Every now and then, you come across something, meet someone, hear about something that makes you stop and think, and suddenly you realize that this is what it’s all about. For the past few days I have been involved with a number of people who work at, and are members of, a very special organization, and each day, after I have arrived home, I have spent a little time walking the dogs and thinking about the things I have learned, the people I have met, and how different Saint Lucia would be if everyone, our so-called leaders included, were to embrace the beliefs, practices, values and philosophy of the folks at the Saint Lucia Workers’ Credit Union.
As part of the celebrations for Credit Union Month, and in particular Credit Union Day, which fell on Thursday October 16th this year, The Saint Lucia Workers’ Credit Union has embarked upon a project to record its beginnings and recognize the contributions of those members who toiled mightily and tenaciously to make a reality of their dreams of a financial institution that would work towards the benefit of its members, and make those members its owners. At the same time, the Saint Lucia Workers’ Credit Union seems bent upon making what to some might be “Saint Lucia’s Best Kept Secret” into the best asset available to the people of Saint Lucia.
I’m sorry – well, you know I am really not sorry at all, but it is the sort of thing you have to say – if I sound over effusive, but, after a quarter of a century of pretty consistent, disappointingly predictable performances from the public sector and certain Ministries in particular, this week has been a tonic of potent efficacy – I might, if I wanted to go overboard, even describe Credit Unions as the elusive panacea for many of Saint Lucia’s ills.
Now, as readers of these A-Musings will know, this is about the point where I digress and start to talk about things you probably never wanted to know. In Greek mythology, Panacea was the goddess of universal remedy. She had four sisters: one was the goddess of health, cleanliness, and sanitation, another was the goddess of recuperation from illness, the third was the goddess of the healing process, and the fourth was the goddess of beauty, splendor, glory, magnificence, and adornment. Of Panacea’s four brothers, one had a flair for diagnostics, and another was a master surgeon.
Panacea was said to have a potion with which she healed the sick, which gave rise to the concept of a panacea, a substance to cure all diseases. Figuratively a panacea also solves large, multi-faceted problems, which is exactly what I believe the Credit Union movement can do.

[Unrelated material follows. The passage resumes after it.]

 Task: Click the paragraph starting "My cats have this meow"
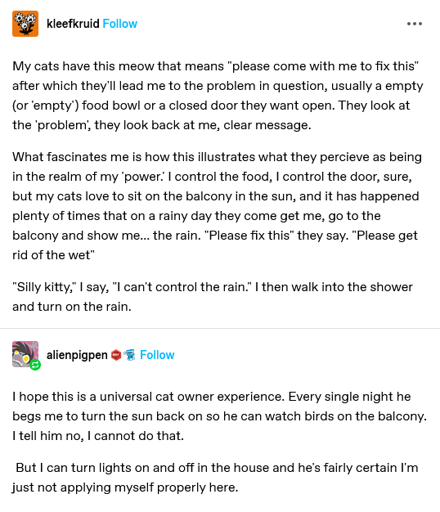coord(218,96)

The Saint Lucia Workers’ Credit Union has its roots in the Saint Lucia Workers’ Union. Way back then, and we are talking about almost 40 years ago, Cable and Wireless was one the country’s main sources of employment and many of today’s leading citizens started their working lives with the company – and many stayed on for decades. The employees of C&W and The Voice newspaper came together to form the Saint Lucia Workers’ Credit Union. From what I gather, a credit union might appear to be almost too good to be true. Its members must have a common bond that binds them together into a union. Members own the union. There are no outside shareholders, no foreign owners; the Members themselves own the union, which more or less ensures that members will take a more active interest in the running and wellbeing of the institution.
Then there is the question of democracy; each member has one vote. It matters not whether you have a million dollars or a hundred dollars, you are all equal when it comes to voting.
Obviously, credit unions are run by professional staff, managers, clerks, tellers, accountants and so on, but the Board Members who set policy are all elected from within the membership, and they are all volunteers. A credit union is truly a democratic institution led by its members for the good of its members, and it works. Throughout Saint Lucia, credit unions are going from strength to strength, their memberships are growing and their coffers are full to the brim.
Old fashioned me believes that this country would be a far richer place, an even finer place to live, if the guiding principles of the credit unions, the binding familiarity of the unions, the belief in working for the common good, and the strength in solidarity were to imbue the very fabric of all aspects of our lives. Check out your nearest credit union. Try it, you’ll like it.